BEGIN RECORDS FOR THE TASK

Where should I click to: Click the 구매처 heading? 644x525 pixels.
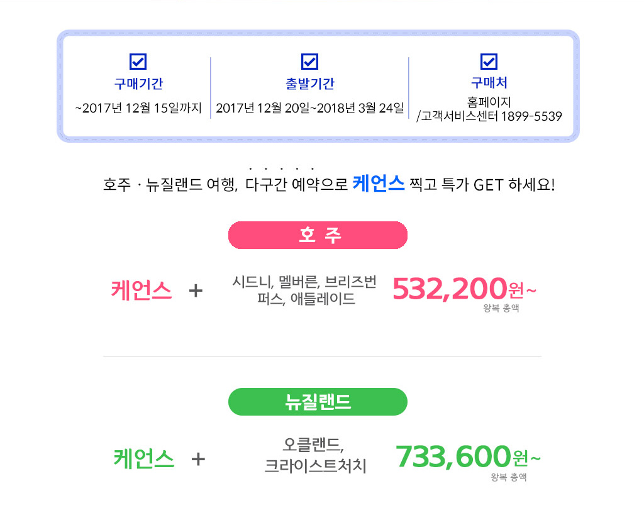click(489, 83)
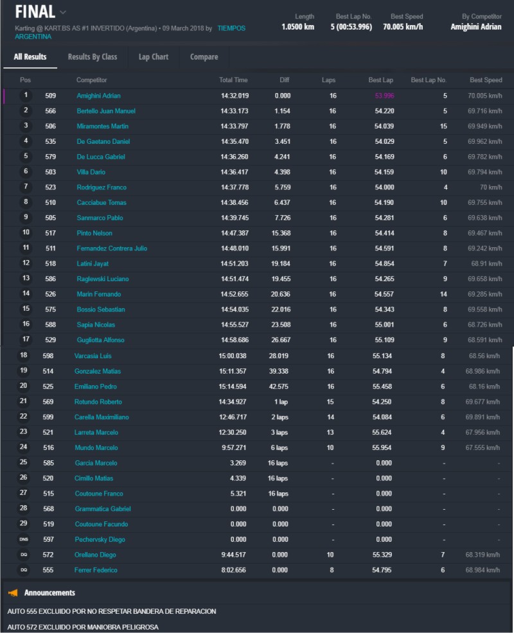
Task: Click the DNS badge for Pechervsky Diego
Action: coord(24,539)
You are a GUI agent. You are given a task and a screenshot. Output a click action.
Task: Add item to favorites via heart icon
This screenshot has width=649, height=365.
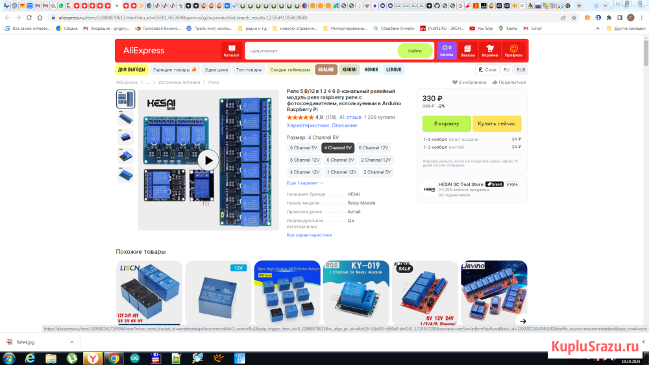455,82
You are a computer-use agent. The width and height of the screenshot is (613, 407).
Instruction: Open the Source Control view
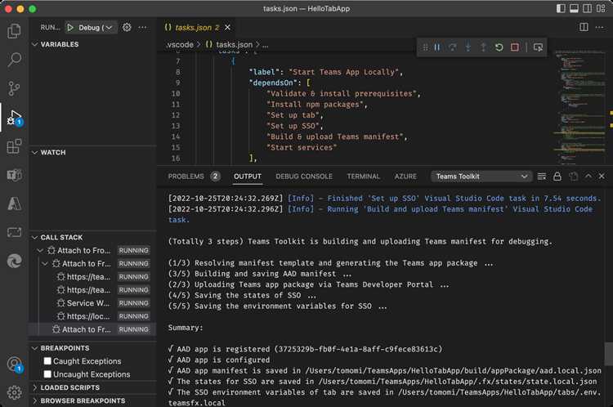(x=14, y=88)
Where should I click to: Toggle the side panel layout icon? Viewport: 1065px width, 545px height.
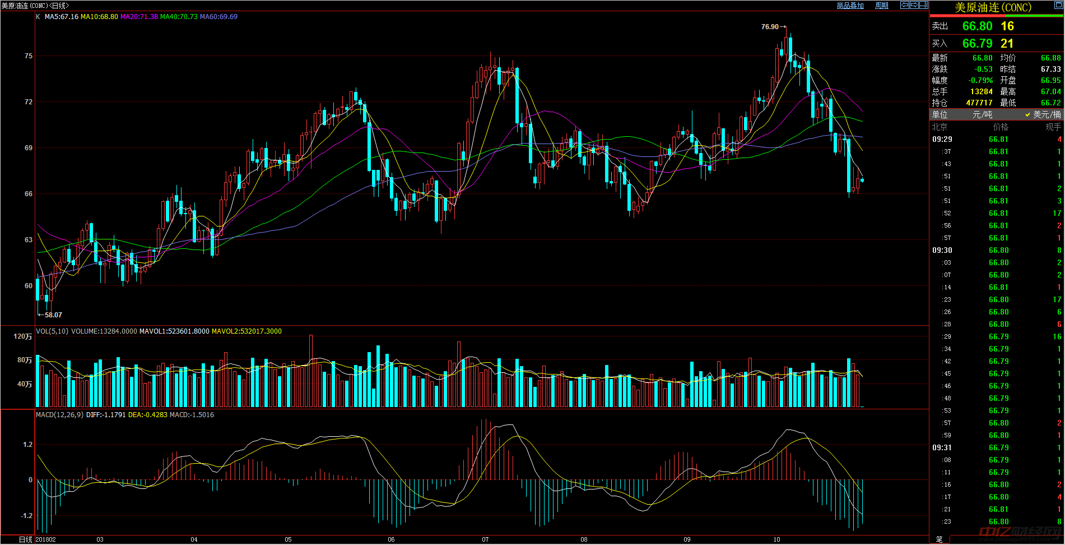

END RECORDS FOR THE TASK

EXERCISE PROMPT.
Wherever the word "icon" appears in a line of the records, count that line. Say how many there are, with no other words.

EXERCISE RESPONSE.
2